Task requirements:
Begin your copy at the line with "Task: Click the screenshot crop icon" in the records below and end it at the line with "Viewport: 597px width, 225px height.", restating each line word for word; omit the pictures.

-- Opening Marker --

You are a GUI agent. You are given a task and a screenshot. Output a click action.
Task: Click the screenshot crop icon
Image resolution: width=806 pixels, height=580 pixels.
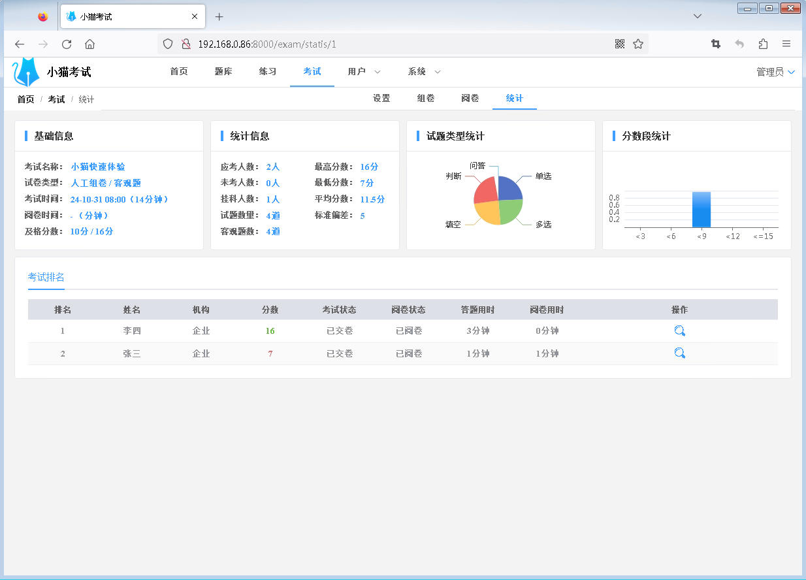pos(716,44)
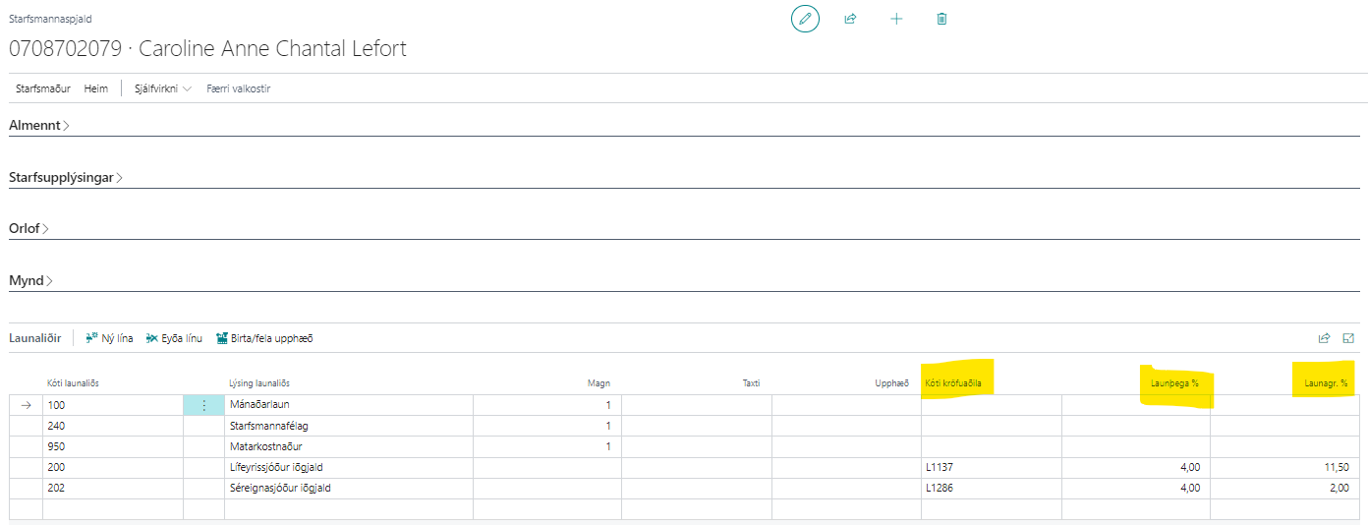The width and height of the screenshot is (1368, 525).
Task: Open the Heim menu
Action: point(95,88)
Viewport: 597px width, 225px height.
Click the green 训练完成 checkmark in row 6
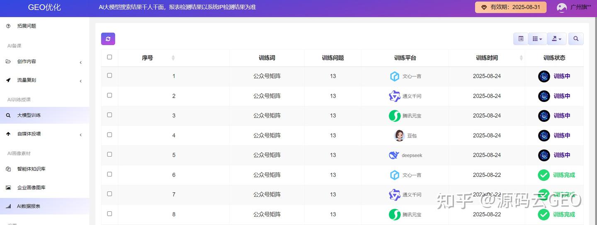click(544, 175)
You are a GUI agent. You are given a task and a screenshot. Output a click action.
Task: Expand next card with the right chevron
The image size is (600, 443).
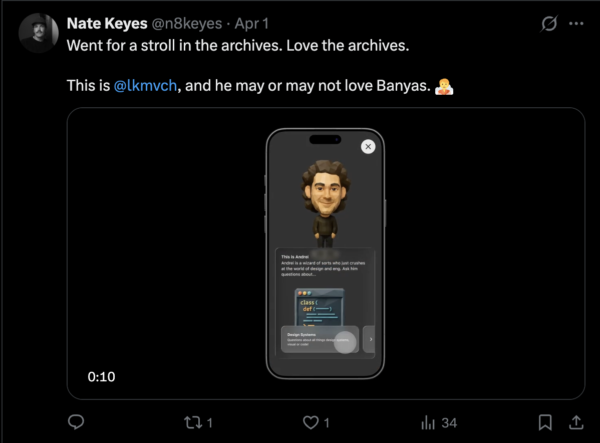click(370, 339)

-- Closing Marker --

Answer to the exercise:
Task: Click the screenshot crop icon
Image resolution: width=806 pixels, height=580 pixels.
pos(716,44)
The width and height of the screenshot is (1368, 525).
Task: Open the Heim menu
Action: point(95,88)
Viewport: 597px width, 225px height.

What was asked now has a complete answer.